- Assignment: Transcribe the listing word for word. Begin at its first line and end with the line containing "Given: Focus the Management Site URL field".

- Dataset excerpts:
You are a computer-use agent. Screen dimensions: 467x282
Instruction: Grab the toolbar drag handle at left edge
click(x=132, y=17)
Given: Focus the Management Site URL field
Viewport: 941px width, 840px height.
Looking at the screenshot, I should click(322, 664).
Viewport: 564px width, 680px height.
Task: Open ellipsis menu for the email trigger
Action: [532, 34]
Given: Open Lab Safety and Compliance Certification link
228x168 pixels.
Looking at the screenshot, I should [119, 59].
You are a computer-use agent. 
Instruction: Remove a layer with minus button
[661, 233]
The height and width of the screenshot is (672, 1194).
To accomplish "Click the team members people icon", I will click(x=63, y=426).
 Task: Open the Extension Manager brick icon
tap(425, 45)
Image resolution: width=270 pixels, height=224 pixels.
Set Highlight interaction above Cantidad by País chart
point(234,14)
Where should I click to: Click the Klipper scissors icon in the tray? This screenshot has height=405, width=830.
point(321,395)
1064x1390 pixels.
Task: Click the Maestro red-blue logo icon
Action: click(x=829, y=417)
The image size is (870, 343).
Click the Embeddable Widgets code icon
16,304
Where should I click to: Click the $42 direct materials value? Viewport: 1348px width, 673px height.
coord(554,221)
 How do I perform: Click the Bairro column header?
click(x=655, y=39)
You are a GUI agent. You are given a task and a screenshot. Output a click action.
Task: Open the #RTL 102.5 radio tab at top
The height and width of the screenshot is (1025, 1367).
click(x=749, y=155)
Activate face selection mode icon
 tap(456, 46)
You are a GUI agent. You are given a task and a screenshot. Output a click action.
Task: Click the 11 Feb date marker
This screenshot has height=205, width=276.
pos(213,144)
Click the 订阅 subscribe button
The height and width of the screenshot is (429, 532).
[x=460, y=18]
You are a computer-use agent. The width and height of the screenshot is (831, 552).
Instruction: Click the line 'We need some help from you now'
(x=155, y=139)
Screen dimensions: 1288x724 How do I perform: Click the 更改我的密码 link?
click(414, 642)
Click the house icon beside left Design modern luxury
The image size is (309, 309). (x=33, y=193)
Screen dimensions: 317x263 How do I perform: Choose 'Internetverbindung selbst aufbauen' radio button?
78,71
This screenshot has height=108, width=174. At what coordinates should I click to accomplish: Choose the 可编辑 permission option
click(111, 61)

- Response area:
You are a computer-use agent. Screen dimensions: 467x282
Instruction: Grab the toolbar drag handle at left edge
click(x=132, y=17)
Given: Focus the Management Site URL field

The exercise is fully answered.